=== Section Start ===
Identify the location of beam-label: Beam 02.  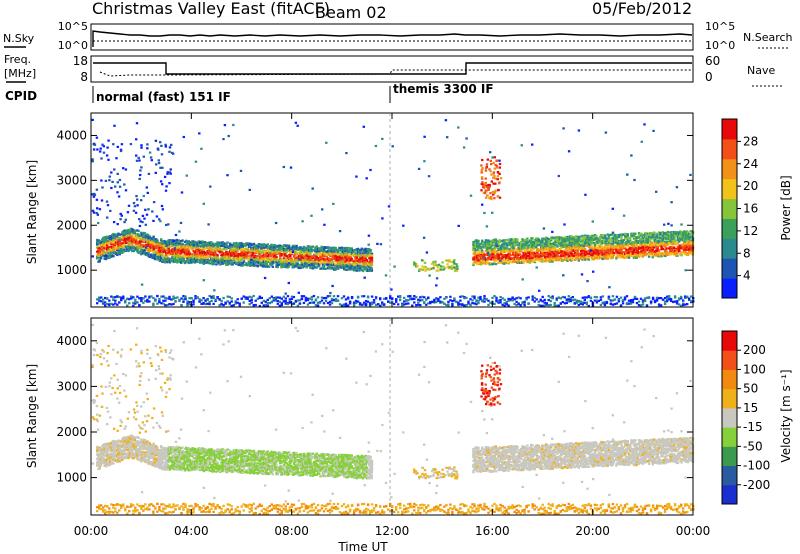
(351, 12).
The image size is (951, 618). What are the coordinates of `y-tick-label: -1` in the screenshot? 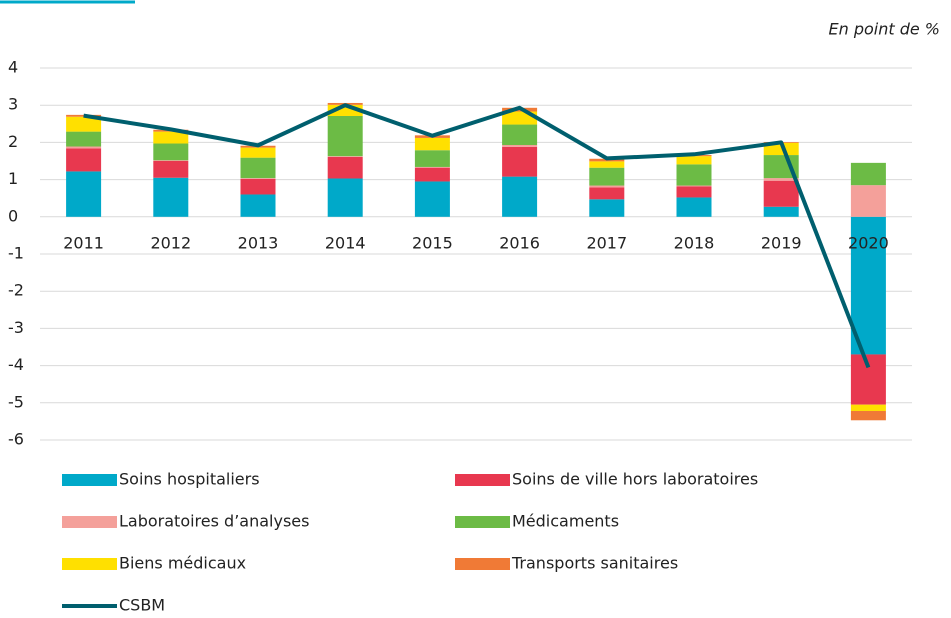 It's located at (16, 254).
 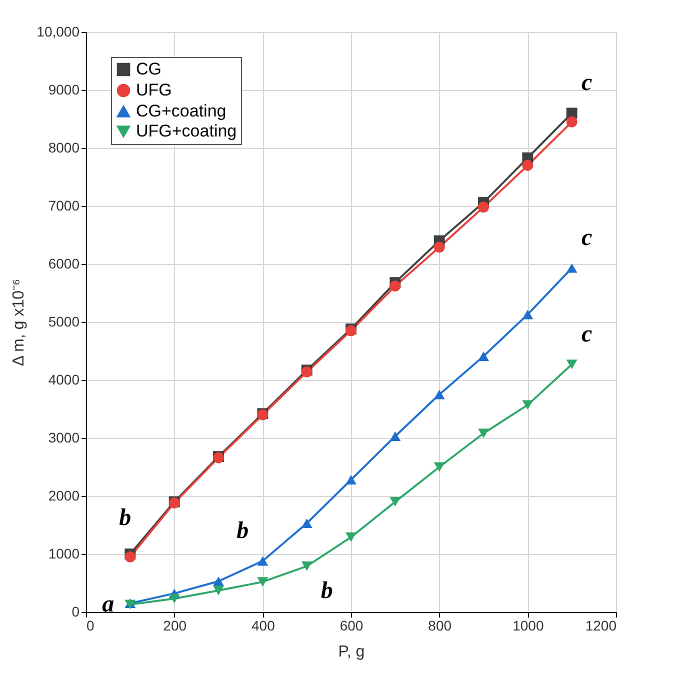 I want to click on y-tick-label: 9000, so click(x=64, y=90).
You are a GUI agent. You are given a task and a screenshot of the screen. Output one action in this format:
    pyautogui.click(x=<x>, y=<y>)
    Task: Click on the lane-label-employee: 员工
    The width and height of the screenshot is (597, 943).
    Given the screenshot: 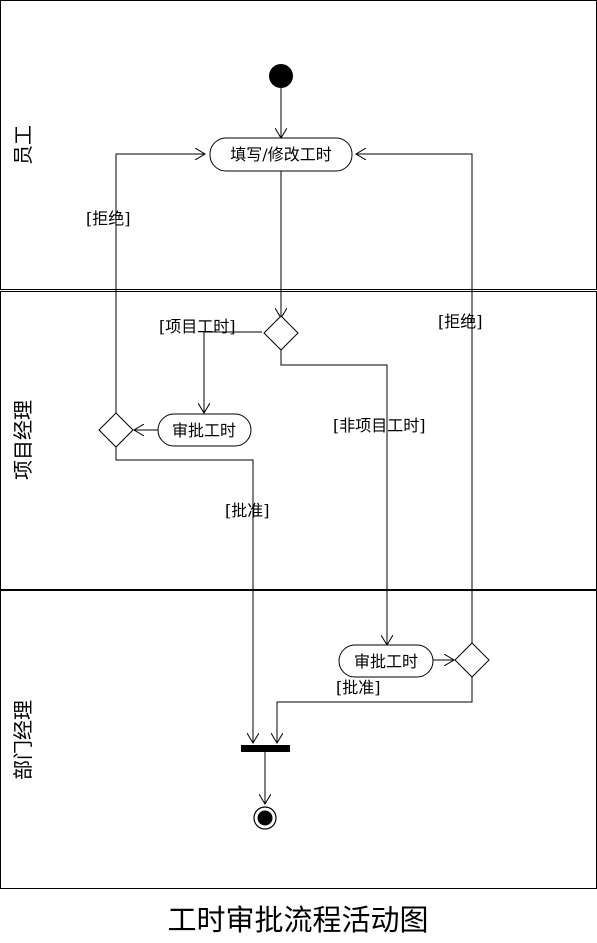 What is the action you would take?
    pyautogui.click(x=23, y=145)
    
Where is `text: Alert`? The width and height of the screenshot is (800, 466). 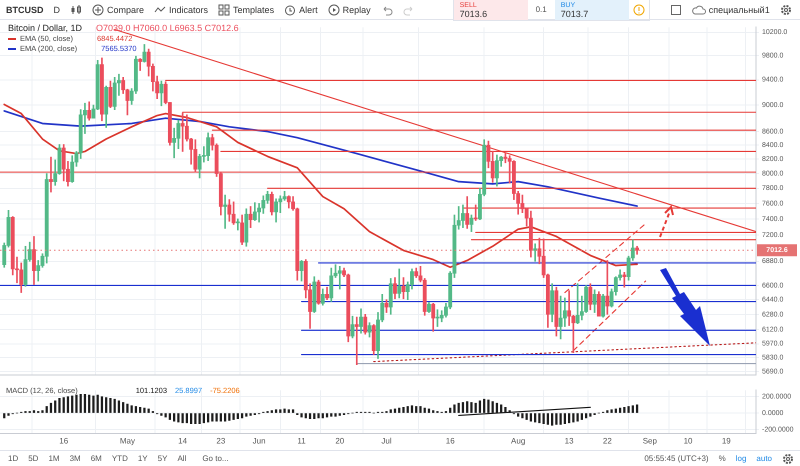
text: Alert is located at coordinates (308, 10).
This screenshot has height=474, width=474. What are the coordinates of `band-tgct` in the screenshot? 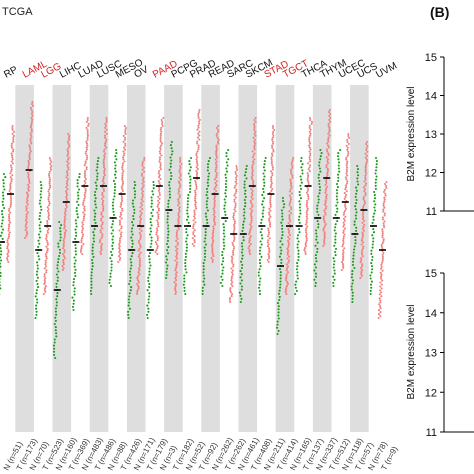 It's located at (285, 258).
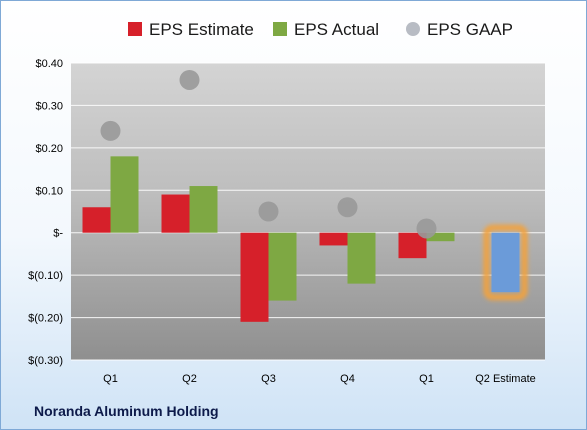 Image resolution: width=587 pixels, height=430 pixels. Describe the element at coordinates (46, 276) in the screenshot. I see `y-tick-label: $(0.10)` at that location.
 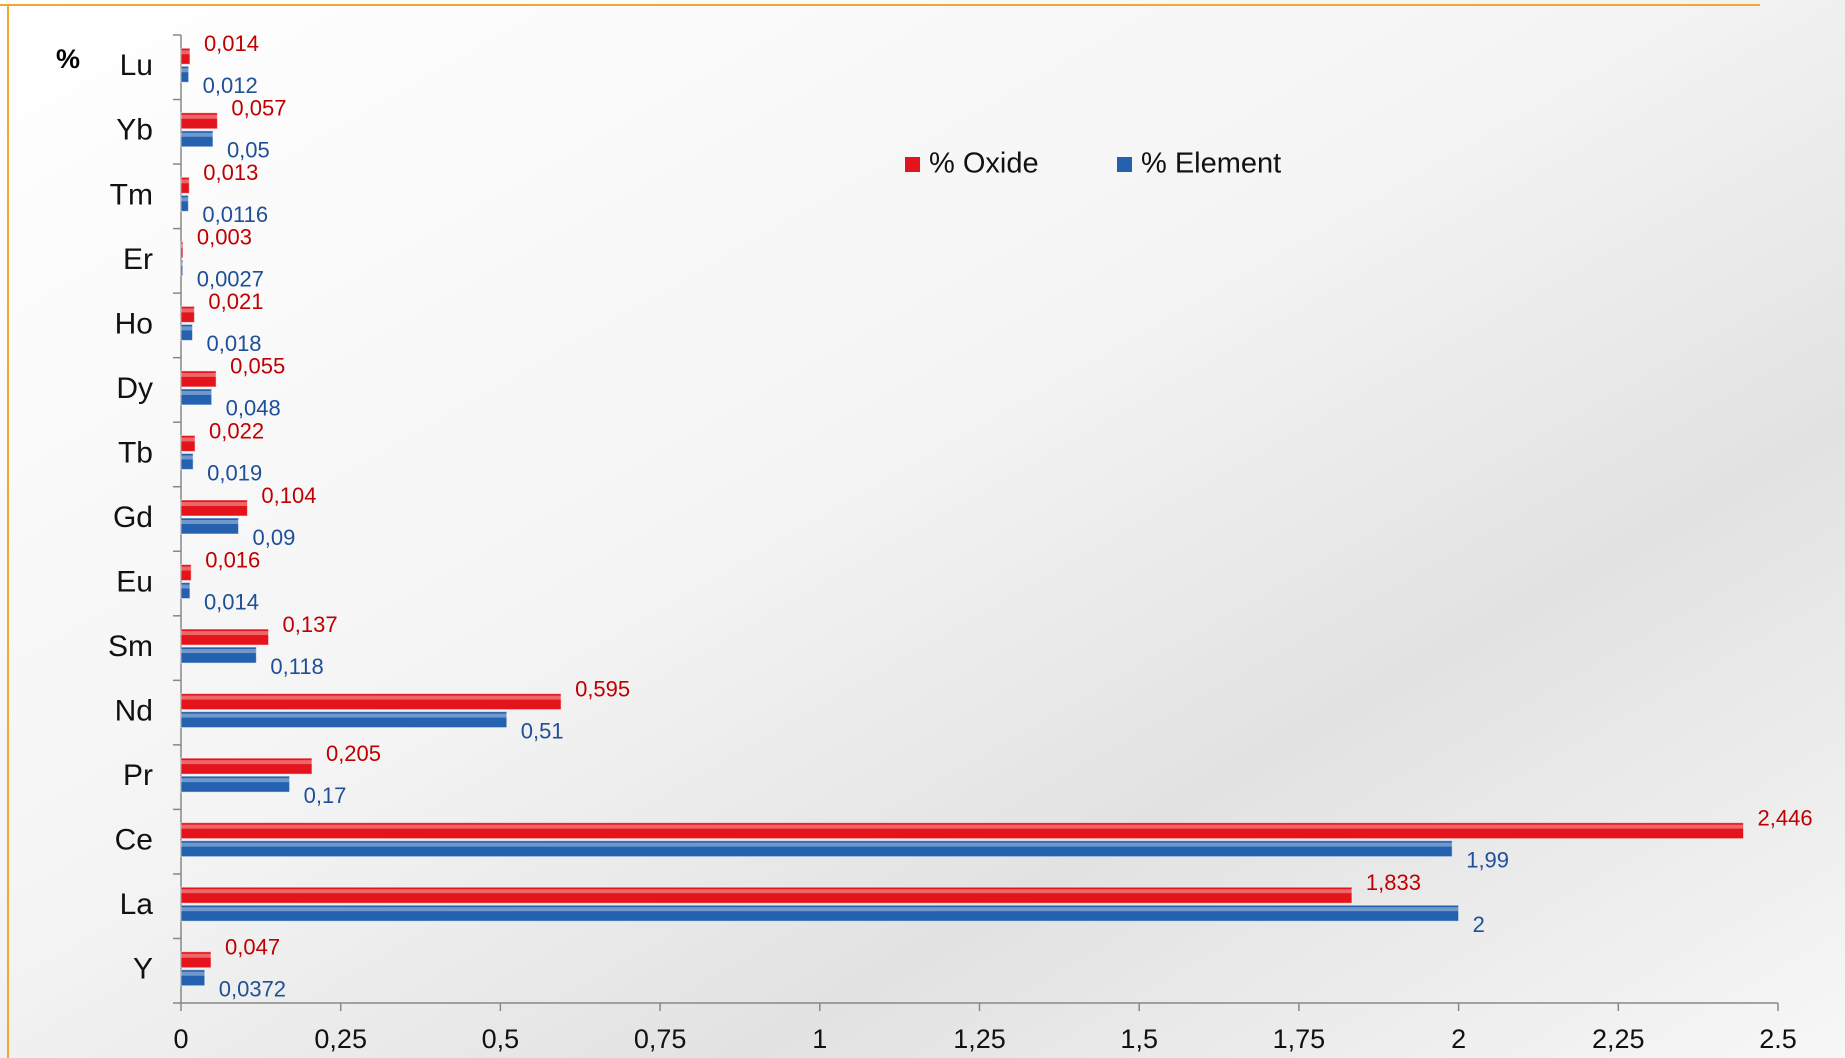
=== Section End ===
— Goal of the exercise —
Copy everything above from the line containing "is (800, 466)." down to the line containing "text: Alert is", both lines included, character for character. Leave the pictures out of your copy.

— Solution for this task —
Where is `text: Alert`? The width and height of the screenshot is (800, 466). 
text: Alert is located at coordinates (308, 10).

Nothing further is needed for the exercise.